┌────────

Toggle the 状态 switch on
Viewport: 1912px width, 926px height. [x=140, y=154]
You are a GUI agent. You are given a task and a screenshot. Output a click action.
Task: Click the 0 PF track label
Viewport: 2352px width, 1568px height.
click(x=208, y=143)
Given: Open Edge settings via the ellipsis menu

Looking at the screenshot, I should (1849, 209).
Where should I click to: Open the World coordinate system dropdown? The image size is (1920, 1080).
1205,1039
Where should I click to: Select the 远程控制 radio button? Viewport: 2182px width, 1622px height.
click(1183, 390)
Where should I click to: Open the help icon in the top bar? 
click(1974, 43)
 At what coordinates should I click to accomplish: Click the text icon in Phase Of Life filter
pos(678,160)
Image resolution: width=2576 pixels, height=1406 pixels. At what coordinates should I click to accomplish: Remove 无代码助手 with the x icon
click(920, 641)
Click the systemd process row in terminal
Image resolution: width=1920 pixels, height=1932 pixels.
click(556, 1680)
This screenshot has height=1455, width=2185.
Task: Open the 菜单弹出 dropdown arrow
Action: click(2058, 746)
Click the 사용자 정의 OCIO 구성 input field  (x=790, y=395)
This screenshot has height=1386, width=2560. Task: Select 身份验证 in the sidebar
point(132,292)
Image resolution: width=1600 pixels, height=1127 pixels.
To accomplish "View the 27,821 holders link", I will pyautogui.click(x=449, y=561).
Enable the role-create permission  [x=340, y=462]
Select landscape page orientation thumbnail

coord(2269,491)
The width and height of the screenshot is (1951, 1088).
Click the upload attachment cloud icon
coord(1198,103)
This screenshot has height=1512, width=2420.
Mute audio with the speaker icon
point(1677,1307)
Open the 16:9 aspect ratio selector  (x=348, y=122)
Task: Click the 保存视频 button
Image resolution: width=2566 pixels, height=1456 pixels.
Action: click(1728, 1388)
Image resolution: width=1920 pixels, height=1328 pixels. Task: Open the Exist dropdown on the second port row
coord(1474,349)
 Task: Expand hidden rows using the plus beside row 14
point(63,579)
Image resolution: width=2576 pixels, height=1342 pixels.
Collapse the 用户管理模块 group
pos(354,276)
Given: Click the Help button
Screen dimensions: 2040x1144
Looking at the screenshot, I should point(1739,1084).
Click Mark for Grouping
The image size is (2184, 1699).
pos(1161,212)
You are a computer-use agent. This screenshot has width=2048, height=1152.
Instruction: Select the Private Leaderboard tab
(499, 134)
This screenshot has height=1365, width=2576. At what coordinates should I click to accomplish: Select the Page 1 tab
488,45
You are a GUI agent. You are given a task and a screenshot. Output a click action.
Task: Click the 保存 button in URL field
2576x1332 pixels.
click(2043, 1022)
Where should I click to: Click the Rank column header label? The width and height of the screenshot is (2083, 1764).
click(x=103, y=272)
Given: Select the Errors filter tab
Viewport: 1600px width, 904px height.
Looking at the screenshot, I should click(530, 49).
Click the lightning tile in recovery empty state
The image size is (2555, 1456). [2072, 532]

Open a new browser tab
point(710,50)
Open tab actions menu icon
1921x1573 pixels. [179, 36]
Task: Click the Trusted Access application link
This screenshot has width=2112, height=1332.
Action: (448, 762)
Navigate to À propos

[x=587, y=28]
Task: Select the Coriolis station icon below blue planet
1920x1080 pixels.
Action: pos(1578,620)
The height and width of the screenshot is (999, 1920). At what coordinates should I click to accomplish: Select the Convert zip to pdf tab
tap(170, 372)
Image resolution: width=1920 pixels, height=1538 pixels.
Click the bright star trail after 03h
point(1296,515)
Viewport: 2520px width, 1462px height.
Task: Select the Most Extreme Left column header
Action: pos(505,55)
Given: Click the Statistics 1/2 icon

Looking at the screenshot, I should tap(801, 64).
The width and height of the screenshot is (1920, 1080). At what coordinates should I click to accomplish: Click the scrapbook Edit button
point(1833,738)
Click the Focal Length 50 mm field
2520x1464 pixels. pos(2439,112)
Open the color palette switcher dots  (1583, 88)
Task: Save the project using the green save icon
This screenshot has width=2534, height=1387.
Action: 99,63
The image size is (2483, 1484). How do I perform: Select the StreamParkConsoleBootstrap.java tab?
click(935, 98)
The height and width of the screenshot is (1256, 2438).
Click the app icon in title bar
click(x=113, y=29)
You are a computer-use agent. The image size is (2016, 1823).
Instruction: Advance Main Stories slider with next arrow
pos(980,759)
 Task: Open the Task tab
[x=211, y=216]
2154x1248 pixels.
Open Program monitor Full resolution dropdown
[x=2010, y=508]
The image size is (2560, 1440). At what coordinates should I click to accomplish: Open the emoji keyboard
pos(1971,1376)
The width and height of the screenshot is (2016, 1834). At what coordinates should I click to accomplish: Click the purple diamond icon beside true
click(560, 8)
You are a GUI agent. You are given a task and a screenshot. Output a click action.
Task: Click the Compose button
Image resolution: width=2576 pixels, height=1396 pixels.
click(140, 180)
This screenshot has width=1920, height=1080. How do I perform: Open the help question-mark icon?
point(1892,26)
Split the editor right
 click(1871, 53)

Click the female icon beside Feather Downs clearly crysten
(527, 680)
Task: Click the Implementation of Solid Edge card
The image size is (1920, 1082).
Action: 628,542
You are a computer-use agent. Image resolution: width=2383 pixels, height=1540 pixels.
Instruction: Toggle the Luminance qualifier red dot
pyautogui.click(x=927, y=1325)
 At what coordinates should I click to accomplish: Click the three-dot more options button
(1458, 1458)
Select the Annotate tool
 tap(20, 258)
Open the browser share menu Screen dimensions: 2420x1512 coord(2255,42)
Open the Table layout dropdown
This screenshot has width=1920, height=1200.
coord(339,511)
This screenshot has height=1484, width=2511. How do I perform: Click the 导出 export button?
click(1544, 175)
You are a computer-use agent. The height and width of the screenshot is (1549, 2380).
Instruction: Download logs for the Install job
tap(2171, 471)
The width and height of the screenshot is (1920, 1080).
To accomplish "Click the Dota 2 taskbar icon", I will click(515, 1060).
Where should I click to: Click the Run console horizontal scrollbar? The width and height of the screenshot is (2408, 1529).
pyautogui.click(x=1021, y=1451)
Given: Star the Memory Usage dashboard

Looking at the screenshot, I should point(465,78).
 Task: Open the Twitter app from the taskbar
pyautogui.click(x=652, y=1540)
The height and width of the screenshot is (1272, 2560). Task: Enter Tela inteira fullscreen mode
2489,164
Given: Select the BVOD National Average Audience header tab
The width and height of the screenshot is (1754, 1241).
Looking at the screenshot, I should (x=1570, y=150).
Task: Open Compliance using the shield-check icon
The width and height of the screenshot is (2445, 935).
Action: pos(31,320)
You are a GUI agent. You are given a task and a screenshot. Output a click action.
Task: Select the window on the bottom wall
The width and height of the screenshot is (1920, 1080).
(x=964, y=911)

└────────

▶ [TASK DIRECTIONS] Return exactly, and only, the lines from the start of the listing through the line with "Given: Click the Help button".

▶ [EXERCISE ANSWER]
Toggle the 状态 switch on
Viewport: 1912px width, 926px height. [x=140, y=154]
You are a GUI agent. You are given a task and a screenshot. Output a click action.
Task: Click the 0 PF track label
Viewport: 2352px width, 1568px height.
click(x=208, y=143)
Given: Open Edge settings via the ellipsis menu

Looking at the screenshot, I should (1849, 209).
Where should I click to: Open the World coordinate system dropdown? The image size is (1920, 1080).
1205,1039
Where should I click to: Select the 远程控制 radio button? Viewport: 2182px width, 1622px height.
click(1183, 390)
Where should I click to: Open the help icon in the top bar? 
click(1974, 43)
 At what coordinates should I click to accomplish: Click the text icon in Phase Of Life filter
pos(678,160)
Image resolution: width=2576 pixels, height=1406 pixels. At what coordinates should I click to accomplish: Remove 无代码助手 with the x icon
click(920, 641)
Click the systemd process row in terminal
Image resolution: width=1920 pixels, height=1932 pixels.
click(556, 1680)
This screenshot has height=1455, width=2185.
Task: Open the 菜单弹出 dropdown arrow
Action: click(2058, 746)
Click the 사용자 정의 OCIO 구성 input field  (x=790, y=395)
This screenshot has height=1386, width=2560. Task: Select 身份验证 in the sidebar
point(132,292)
Image resolution: width=1600 pixels, height=1127 pixels.
To accomplish "View the 27,821 holders link", I will pyautogui.click(x=449, y=561).
Enable the role-create permission  [x=340, y=462]
Select landscape page orientation thumbnail

coord(2269,491)
The width and height of the screenshot is (1951, 1088).
Click the upload attachment cloud icon
coord(1198,103)
This screenshot has height=1512, width=2420.
Mute audio with the speaker icon
point(1677,1307)
Open the 16:9 aspect ratio selector  (x=348, y=122)
Task: Click the 保存视频 button
Image resolution: width=2566 pixels, height=1456 pixels.
Action: click(1728, 1388)
Image resolution: width=1920 pixels, height=1328 pixels. Task: Open the Exist dropdown on the second port row
coord(1474,349)
 Task: Expand hidden rows using the plus beside row 14
point(63,579)
Image resolution: width=2576 pixels, height=1342 pixels.
Collapse the 用户管理模块 group
pos(354,276)
Given: Click the Help button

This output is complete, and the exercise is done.